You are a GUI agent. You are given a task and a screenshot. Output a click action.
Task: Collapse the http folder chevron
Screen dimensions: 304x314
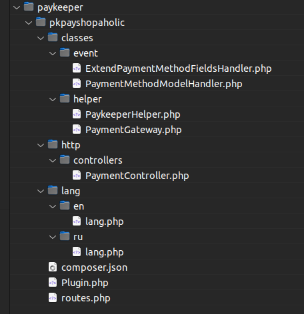tap(41, 145)
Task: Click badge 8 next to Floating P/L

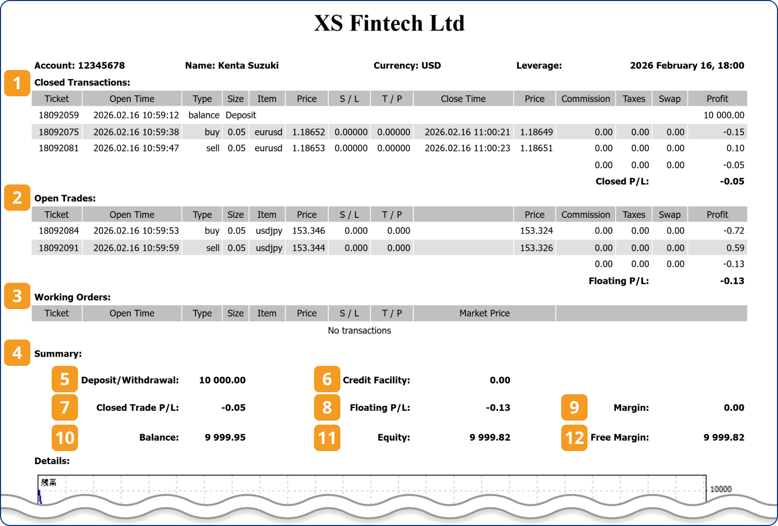Action: click(327, 407)
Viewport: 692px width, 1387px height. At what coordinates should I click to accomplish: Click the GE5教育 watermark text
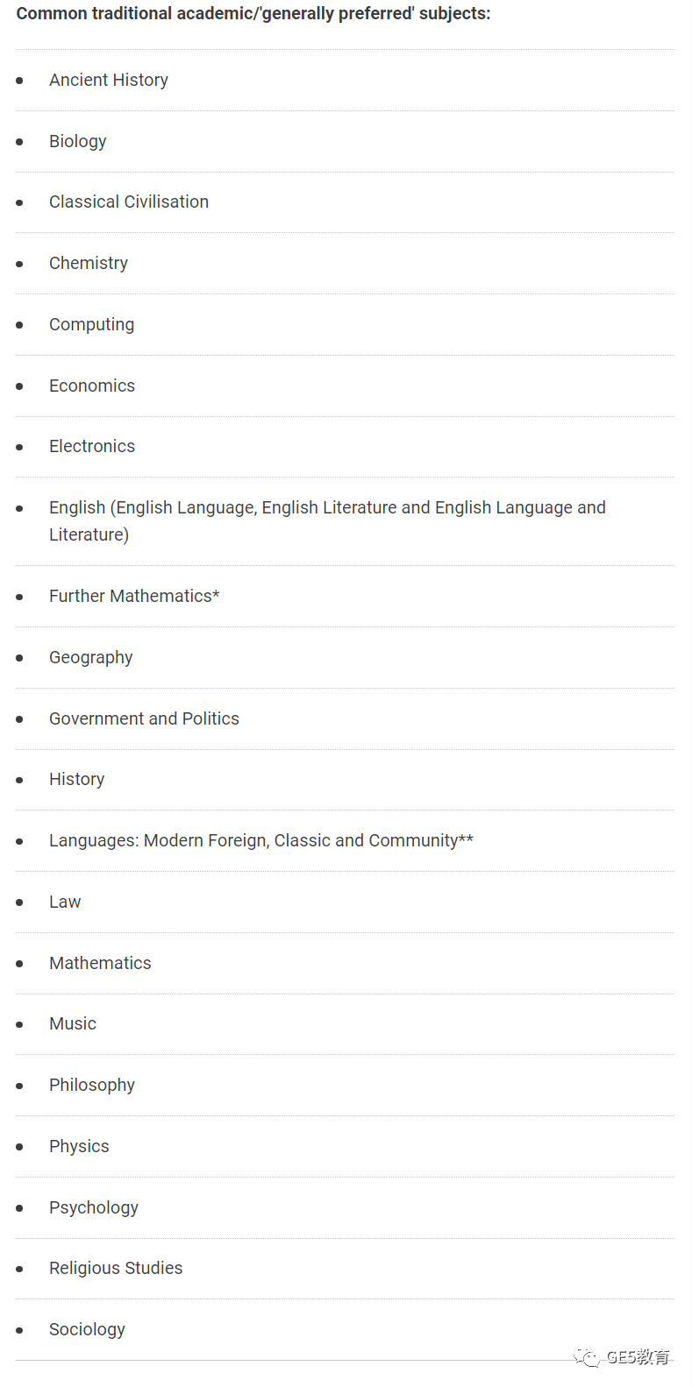638,1357
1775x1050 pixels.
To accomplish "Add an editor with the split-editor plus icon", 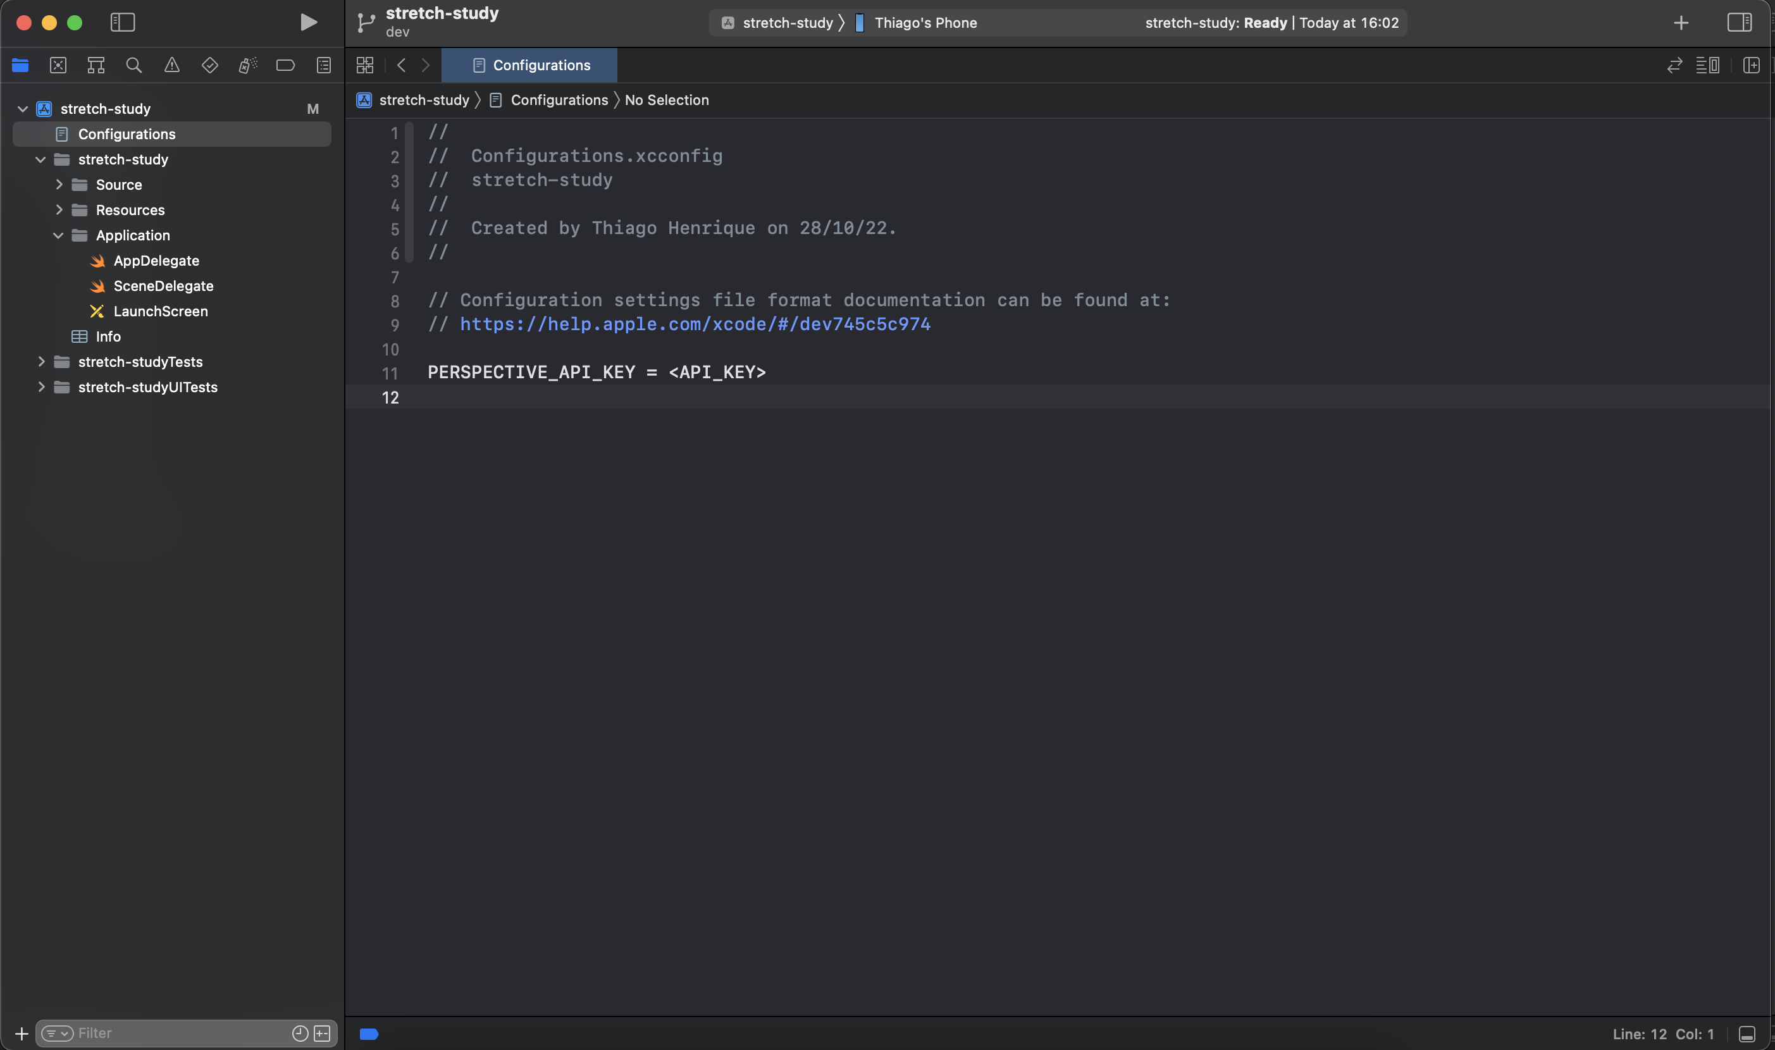I will click(1752, 65).
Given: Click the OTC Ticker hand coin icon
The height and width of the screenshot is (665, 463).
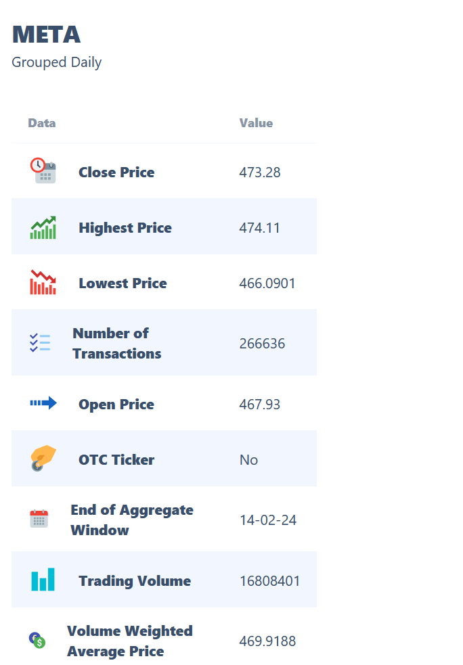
● ● ● ● ● ● ●
## Request
Find every line in the records that contains the string "screenshot", matching case exactly, and copy each of those lines in full.

## Solved exercise
You are a GUI agent. You are given a task and a screenshot. Output a click action.
The height and width of the screenshot is (665, 463).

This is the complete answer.